• Extract:
This is a continuation of the discussion with ESG senior analyst, Mark Peters about what’s going on in IT. The first two posts in the discussion series can be found here and here.
Dave Hitz: When you talk about consolidation and standardization, it seems to me the way IT is playing out is that whatever resources you have, or whatever technologies that you have, you want to be able to share them across multiple users.
That need to share drives the need for other things, as well. If you’re going to be sharing, you need to be able to share securely. You need to be able to share reliably.
But in a sharing context, because you’ve got different users with external clouds, you may have different companies sharing the same resources. It really brings a lot of other kinds of management requirements to the fore.
Mark Peters: Sharing is another way of saying being efficient. It’s another way of saying consolidating.
That aligns with everything I mentioned about using the minimum resources you can use to get a given piece of work, or set of works done, to the level that you need it done – still with the quality and all those other things you just mentioned, security, etc. Sharing is absolutely the way ahead.
There are two things that are making this really crucial as you look forward. One is growth. The demands on IT have grown beyond anyone’s expectations. At the same time we’ve had this massive economic malaise around the world. The combination of those two things has made everyone go, whoa, hang on a second. We are not running IT in a sensible fashion. We’ve been doing it focused almost 100 percent on being effective without thinking about being efficient.
We can’t go back to that because the economic issues, and perhaps the emergence of certain technologies, has enabled us to turn, to focus on efficiency, whether that’s via long-term flexibility, sharing or some of the other things we’ve talked about.
Dave Hitz: What is the percentage of the overall economy that will be the IT industry?
For many years, that percentage has been going up and up and up. People just keep spending more and more and more on IT. But you get to a certain size, and you say, we’re just not going to double our IT spend in our company from two percent to four percent, and then four percent to eight, and then eight to 16. Then what? We’re going to double it to 32 percent of our whole business is paying for IT?
We’ve got to stop. It’s a little bit like health care in the US. You look and ask what percentage of the total economy can be health care?
Are people, as part of their re-evaluation, saying, look, IT is not going to grow anymore. In fact, maybe it should shrink a bit.
Mark Peters: We’ve got to do more with less. What’s interesting about that is we can absolutely do that, even today. I’m sure it’s only going to get better. If you look in the big trends over the last few decades, we haven’t really worried about IT expense, because it’s produced so much more value for businesses than it was costing, it was easy to justify spending money there.
Whether it’s the economy or the unsustainable growth percentage of the companies that you discussed, whatever is causing this, we’ve realized it’s not that there are lower returns from IT, but like any other part of the business, it’s got to justify those, and it has to be producing results for the business.
IT has to do more – and whether it’s for less or the same, or whatever – but it has to do it in a more efficient manner. The whole business, the whole nature, the whole architecture of IT – if you take a really big view of it over decades – has grown up in a very inefficient manner that got the job done really well. And now we just need to tighten it on both sides of that equation.
Dave Hitz: We’ve been talking a lot about the importance of flexibility and the importance of being ready for what comes with the future. What is the business benefit of this in the end?
Is it really all about saving money? Or are there other things that come out of this approach?
Mark Peters: You’re right to raise that question. It’s a great deal about saving money, but you remember early on when I said future flexibility, or being ready for the future is not about IT, it’s about the business.

• Instructions for the task:
In the IT discussion, rewrite the passage that opens with the words containing "That aligns with" and closes with "the way ahead.", substituting "the path forward" for "the way ahead".

• Information shown:
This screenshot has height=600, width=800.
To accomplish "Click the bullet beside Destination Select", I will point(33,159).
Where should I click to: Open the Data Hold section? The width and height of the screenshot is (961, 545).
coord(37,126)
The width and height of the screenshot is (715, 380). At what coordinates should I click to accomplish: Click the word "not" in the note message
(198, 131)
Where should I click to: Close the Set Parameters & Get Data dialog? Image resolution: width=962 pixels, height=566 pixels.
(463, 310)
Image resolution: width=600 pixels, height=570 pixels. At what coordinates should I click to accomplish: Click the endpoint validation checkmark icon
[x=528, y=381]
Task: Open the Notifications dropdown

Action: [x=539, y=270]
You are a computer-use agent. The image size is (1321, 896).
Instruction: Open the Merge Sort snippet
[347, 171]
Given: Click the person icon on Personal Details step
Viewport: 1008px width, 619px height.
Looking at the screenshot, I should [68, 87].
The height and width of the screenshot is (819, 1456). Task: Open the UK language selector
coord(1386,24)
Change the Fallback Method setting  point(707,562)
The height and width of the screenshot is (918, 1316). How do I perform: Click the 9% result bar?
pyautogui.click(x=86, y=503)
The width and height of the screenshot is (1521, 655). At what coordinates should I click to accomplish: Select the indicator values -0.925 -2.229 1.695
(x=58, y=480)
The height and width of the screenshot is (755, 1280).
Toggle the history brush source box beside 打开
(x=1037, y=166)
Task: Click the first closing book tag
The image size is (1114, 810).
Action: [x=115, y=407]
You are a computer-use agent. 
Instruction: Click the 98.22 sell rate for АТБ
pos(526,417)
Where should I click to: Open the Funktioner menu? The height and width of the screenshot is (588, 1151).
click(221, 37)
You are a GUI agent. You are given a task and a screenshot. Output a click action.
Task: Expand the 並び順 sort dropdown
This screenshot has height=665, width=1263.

• Solution:
That aligns with everything I mentioned about using the minimum resources you can use to get a given piece of work, or set of works done, to the level that you need it done – still with the quality and all those other things you just mentioned, security, etc. Sharing is absolutely the path forward.